America’s obsession with the Harlem Globetrotters in the 70’s and 80’s knew no bounds. I feel as though children didn’t really respond to the Trotters, but rather were force-fed them like a grandmother insisting you eat some hard candy. Anyway, the Globetrotters had a Hanna-Barbera cartoon from 1970-73. Unlike Pro Stars, the Globetrotters did their own voice work. They also had a cartoon dog named Dribbles, but that’s neither here nor there.
This cartoon was remarkably one-note in that the gang would travel around, get in a conflict with some ne-er-do-wells, then propose to settle the conflict with a basketball game. Going forward, if you’re going to slight the Harlem Globetrotters, and they seek redress, AGREE TO PARTICIPATE IN ANY EVENT OTHER THAN BASKETBALL. They are professional basketball players. You are not.
Chuck Norris Karate Kommandos
I’m not sure what made them go with the “K” in “Kommandos.” I mean, it’s already an alliterative title, so the only it would make sense is if Norris had a last name that started with “K,” but that would look really racist, so it’s pretty inexplicable as to what happened here.
Karate Kommandos aired only five episodes as something of a “cartoon mini-series,” which is a really odd concept for something as lowbrow as a Chuck Norris cartoon. Once again, the show opened up with a live-action scene featuring Norris, then a cartoon, then closed with him teaching us a moral. The 1980’s was not a time for innovation, people.

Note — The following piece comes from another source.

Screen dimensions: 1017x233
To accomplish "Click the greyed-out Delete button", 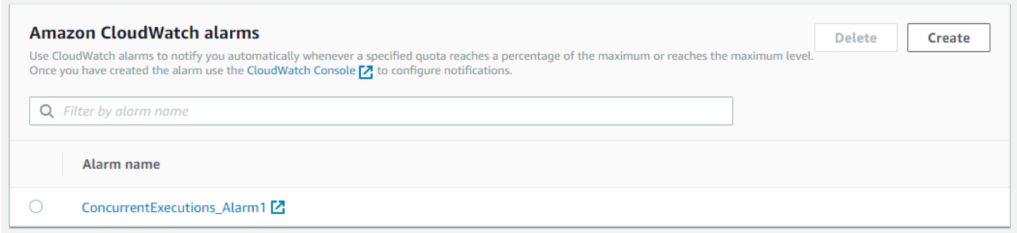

This show came at the height of NKOTB’s popularity, which means that it could be as crappy as possible and still be a relatively popular show. Like Pro Stars, this show used the actual New Kids in an opening live-action segment, then used voice actors to play the cartoon versions of themselves. Children, devastated that they weren’t hearing the real Jonathan Knight’s voice, voted with their remotes, and the show was cancelled after one season.